Date: Mon, 06 Sep 2004 03:02:02 +0100	[thread overview]
Message-ID: <413BC51A.1030009@ntlworld.com> (raw)
In-Reply-To: <OOEALCJCKEBJBIJHCNJDAELGHHAB.vanevery@indiegamedesign.com>

Brandon J. Van Every wrote:
> The discussion of build technologies is amusing... I can imagine all
> sorts of wonderful problems I might try to solve, if only I didn't have
> more pressing problems to solve.  :-)  The problem I'm more interested
> in solving is deploying OCaml to a greater number of people.

I don't think you can promote a language using a funky a build tool to 
people convincingly, other than by rule of law.  The only way (IMO) that 
a language can be sold is by writing software in it to solve real 
problems (or problems that people percieve to be necessary or cool, even 
if they're not).

I pass over language marketting and zealots all the time on the web (of 
which there are literally millions).  It's not interesting and is 
actually quite a turn off!  There are lots of functional concurrent lazy 
languages out there but I'm not interested in functional programming, 
demand driven execution or concurrency for it's own sake, more solving 
problems appropriately (I use OCaml alot because it allows the most 
scope in design solutions with good speed performance when speed 
matters.  For distributed problems I'll use Oz or erlang, probably Oz 
morem again because of the flexibility in design).

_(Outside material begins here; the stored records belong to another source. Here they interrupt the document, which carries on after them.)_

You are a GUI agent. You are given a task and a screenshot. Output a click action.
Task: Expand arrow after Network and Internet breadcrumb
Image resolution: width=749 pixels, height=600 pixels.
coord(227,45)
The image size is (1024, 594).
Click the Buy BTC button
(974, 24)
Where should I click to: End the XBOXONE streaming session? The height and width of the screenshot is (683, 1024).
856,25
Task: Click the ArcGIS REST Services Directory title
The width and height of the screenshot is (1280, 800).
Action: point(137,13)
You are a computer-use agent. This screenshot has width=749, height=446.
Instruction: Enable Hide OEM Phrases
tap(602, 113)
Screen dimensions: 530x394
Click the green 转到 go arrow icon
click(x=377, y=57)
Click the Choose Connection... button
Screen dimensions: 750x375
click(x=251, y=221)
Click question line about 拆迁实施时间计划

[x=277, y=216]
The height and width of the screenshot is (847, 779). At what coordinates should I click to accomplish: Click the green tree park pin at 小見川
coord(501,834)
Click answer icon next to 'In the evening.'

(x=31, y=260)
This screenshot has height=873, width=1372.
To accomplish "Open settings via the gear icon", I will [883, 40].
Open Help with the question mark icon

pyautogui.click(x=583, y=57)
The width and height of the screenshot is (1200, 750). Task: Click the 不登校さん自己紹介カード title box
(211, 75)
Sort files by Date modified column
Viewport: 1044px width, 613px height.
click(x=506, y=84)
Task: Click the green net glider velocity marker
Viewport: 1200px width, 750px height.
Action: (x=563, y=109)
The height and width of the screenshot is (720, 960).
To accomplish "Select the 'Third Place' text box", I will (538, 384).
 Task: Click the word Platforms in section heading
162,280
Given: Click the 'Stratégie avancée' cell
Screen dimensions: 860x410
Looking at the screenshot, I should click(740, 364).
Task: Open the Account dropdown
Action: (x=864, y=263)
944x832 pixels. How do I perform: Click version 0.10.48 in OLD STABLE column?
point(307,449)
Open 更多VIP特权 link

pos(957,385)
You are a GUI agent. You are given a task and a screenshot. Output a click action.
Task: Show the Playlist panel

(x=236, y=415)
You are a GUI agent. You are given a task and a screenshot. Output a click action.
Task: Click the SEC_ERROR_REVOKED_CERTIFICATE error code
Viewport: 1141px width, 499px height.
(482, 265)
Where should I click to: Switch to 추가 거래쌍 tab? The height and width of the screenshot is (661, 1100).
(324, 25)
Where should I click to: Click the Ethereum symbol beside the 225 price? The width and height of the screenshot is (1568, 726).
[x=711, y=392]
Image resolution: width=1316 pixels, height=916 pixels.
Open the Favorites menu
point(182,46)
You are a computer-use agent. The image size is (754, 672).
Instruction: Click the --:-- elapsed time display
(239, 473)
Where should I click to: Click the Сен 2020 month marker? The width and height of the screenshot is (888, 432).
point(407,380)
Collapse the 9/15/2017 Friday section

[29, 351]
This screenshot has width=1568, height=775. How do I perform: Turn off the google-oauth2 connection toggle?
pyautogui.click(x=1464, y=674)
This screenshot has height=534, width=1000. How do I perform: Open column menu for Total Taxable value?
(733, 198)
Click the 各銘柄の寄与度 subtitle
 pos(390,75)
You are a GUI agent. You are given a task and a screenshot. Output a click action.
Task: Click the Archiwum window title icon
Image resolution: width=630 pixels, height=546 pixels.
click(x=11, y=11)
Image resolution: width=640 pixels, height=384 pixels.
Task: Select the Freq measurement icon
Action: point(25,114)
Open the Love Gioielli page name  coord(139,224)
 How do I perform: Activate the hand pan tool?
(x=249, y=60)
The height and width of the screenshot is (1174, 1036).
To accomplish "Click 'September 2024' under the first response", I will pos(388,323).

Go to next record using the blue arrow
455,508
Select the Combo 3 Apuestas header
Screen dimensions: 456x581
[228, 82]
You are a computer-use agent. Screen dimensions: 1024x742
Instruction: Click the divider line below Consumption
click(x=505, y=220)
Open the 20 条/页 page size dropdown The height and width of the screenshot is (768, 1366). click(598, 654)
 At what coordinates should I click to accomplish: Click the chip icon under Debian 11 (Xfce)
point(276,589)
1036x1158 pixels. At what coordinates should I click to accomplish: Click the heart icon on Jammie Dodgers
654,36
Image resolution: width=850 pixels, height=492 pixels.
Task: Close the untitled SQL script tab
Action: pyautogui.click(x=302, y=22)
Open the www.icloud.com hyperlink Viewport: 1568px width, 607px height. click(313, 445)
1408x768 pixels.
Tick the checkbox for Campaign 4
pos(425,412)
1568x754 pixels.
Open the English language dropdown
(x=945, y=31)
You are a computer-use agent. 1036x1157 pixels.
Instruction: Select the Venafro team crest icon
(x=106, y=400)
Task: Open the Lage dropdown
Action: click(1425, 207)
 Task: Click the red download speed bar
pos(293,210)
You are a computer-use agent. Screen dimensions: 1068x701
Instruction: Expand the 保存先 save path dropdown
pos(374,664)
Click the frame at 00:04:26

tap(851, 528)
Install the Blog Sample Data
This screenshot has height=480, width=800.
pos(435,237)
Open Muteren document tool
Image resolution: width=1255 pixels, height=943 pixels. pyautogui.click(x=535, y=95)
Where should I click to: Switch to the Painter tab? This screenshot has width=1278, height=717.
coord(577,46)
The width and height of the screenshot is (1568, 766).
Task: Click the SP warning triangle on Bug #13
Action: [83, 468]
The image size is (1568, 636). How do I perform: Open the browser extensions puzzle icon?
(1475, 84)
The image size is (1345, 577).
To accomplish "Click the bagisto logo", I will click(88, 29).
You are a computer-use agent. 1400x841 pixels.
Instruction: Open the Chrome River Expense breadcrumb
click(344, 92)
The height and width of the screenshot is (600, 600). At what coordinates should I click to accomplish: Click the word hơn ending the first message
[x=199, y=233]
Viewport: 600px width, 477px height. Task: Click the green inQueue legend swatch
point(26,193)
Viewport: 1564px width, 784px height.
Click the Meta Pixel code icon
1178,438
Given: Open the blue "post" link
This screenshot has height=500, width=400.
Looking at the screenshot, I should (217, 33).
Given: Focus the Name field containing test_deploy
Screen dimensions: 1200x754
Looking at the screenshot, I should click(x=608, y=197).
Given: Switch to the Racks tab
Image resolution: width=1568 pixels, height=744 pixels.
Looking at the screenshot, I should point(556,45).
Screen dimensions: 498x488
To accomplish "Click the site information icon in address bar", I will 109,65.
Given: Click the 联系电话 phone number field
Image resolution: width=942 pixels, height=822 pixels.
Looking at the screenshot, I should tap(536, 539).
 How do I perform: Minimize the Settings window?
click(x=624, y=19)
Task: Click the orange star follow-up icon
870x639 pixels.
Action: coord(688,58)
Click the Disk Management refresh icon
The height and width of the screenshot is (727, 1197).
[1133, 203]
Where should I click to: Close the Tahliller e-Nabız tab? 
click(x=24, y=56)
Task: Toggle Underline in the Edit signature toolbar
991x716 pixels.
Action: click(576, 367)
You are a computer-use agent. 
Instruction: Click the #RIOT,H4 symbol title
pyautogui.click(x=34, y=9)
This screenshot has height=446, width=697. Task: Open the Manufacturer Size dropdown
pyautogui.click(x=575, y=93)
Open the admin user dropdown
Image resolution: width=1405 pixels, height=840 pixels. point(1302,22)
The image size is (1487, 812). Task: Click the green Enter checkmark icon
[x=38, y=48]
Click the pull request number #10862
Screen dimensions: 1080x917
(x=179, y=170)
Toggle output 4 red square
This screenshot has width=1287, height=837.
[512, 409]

Ocaml will get noticed from software written in it!  Even if most of the 
end users don't know it's written in Ocaml, the users who are also 
programmers may.  This seems to be the key to the success of a language, 
solving real problems in real software with noticable abundance.  So 
long as the language is consistent with itself (or mostly) it doesn't 
really matter how nice it is (although this has been changing over the 
past 15 years, more attention is paid to languages that stop the 
programmer messing up in disasterous yet simple ways).

You can talk about how to popularise a language until doomsday (lots of 
people do) but talking isn't doing.  What is the point in marketing a 
language anyway?  Sun and M$ do it to make money.  Other than that I 
don't get it.  What does it do for you as a developer?  (I understand 
why the language designer would - there are many different reasons - but 
don't get what a language user gets out of it).

It has taken me a while to find languages that fit my needs, but the 
more languages I learned the more it became obvious that so long as a 
language doesn't pigeon hole a problem into an innappropriate design 
solution the language is usuable for that problem.  Of course it maybe 
that some part of the implementation is not desirable in which case you 
either make do or find something else. e.g. mOzart/Oz isn't natively 
compiled and doesn't have the performance I need for graphics apps, but 
it is suitable for distributed or concurrent applications.  Ocaml is my 
choice for graphics because of it provides good performance and doesn't 
pigeon hole the problem to an "imperative", "object orientated" or 
"functional" solution.  You get the flexibility of combinationn of 
almost all the models in "Concepts, Techniques and Models of Computer 
Programming" with the slight loss of some of techniques (which may or 
may not be relevant to a problem - it's a trade off), but speed too 
which is appropriate for the *current problem*.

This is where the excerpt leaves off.